Although the northern Baja California region is considered the southern limit of the distribution range of Golden Eagles in the western Pacific region (Rodríguez-Estrella, 2002; Watson, 2010), where peripheral populations are characterized by having low numbers of individuals. Several authors (e.g., Brown, Mehlman, & Stevens, 1995; Parmesan et al., 2005; Sergio et al., 2008; Schweiger, Fünfstück, & Beierkuhnlein, 2015) have assumed that the central population of this species is more stable and abundant than peripheral populations, and functioning as source populations for a sinking process at distribution edges. However, our recent records of Golden Eagles in the southwestern part of its distributional range in North America (Watson, 2010) could indicate the presence of an active breeding population. It is important to consider in future studies to carry out synchronous comparisons of the abundance, nesting success and homing ranges of Golden Eagles between northern Baja California and southern California in order to determine the population structure and dynamics in both regions.

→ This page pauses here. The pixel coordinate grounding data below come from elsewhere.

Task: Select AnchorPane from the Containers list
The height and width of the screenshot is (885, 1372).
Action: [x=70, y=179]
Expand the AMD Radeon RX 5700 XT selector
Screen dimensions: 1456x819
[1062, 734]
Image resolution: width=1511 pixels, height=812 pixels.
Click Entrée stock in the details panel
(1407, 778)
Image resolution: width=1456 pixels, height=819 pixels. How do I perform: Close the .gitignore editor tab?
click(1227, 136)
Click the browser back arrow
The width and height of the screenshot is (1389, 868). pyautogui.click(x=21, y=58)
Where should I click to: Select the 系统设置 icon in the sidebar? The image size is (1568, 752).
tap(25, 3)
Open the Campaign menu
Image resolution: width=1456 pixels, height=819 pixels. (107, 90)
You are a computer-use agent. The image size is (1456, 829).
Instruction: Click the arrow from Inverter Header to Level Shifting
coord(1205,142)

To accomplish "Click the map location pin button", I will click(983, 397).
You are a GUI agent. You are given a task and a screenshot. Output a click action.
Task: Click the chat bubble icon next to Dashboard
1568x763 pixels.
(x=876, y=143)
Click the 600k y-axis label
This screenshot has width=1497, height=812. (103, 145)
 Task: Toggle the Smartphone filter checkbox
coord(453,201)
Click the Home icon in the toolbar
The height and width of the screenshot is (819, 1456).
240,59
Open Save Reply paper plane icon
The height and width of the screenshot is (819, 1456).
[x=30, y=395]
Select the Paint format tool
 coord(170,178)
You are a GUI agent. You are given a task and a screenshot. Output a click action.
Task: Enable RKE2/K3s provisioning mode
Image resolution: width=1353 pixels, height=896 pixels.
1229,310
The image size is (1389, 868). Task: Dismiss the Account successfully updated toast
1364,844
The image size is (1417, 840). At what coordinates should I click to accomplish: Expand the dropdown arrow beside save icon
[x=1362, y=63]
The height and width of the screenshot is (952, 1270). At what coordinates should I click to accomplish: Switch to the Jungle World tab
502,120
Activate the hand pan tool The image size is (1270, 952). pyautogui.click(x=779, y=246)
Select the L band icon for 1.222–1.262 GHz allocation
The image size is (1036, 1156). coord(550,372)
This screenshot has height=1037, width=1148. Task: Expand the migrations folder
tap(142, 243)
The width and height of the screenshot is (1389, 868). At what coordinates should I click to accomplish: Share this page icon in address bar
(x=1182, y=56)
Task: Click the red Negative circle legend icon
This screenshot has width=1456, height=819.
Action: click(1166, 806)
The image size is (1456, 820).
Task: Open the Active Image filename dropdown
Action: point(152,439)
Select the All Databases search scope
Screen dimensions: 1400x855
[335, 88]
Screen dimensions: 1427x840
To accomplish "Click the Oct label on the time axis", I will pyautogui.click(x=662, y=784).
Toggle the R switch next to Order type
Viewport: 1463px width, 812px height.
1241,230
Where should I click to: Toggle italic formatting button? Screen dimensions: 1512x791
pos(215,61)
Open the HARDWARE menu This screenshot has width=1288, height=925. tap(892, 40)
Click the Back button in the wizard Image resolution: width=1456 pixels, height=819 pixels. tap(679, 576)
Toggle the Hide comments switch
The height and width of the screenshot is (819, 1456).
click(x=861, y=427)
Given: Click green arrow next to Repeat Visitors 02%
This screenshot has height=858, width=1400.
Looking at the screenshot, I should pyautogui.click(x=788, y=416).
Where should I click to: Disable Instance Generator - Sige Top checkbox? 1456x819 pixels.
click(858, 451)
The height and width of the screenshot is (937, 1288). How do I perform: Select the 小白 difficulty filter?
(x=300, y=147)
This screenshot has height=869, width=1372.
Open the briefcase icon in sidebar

The effective conservation of Golden Eagles in northern Baja California will always depend on a blend of different approaches, including species protection, site protection and conservation/management in protected areas and the broader environment (Watson & Whitfield, 2002). Therefore, we recommend strictly that the following areas of northern Baja California such as in vicinities of Tecate, Valle de Guadalupe, Valle de Santo Tomás and the 2 mountain systems (Juárez and San Pedro Mártir) be considered as priority regions for the permanent monitoring of nesting and sighting of Golden Eagles in Baja California, along with assessments of reproductive success, use and availability of potential prey in the environment.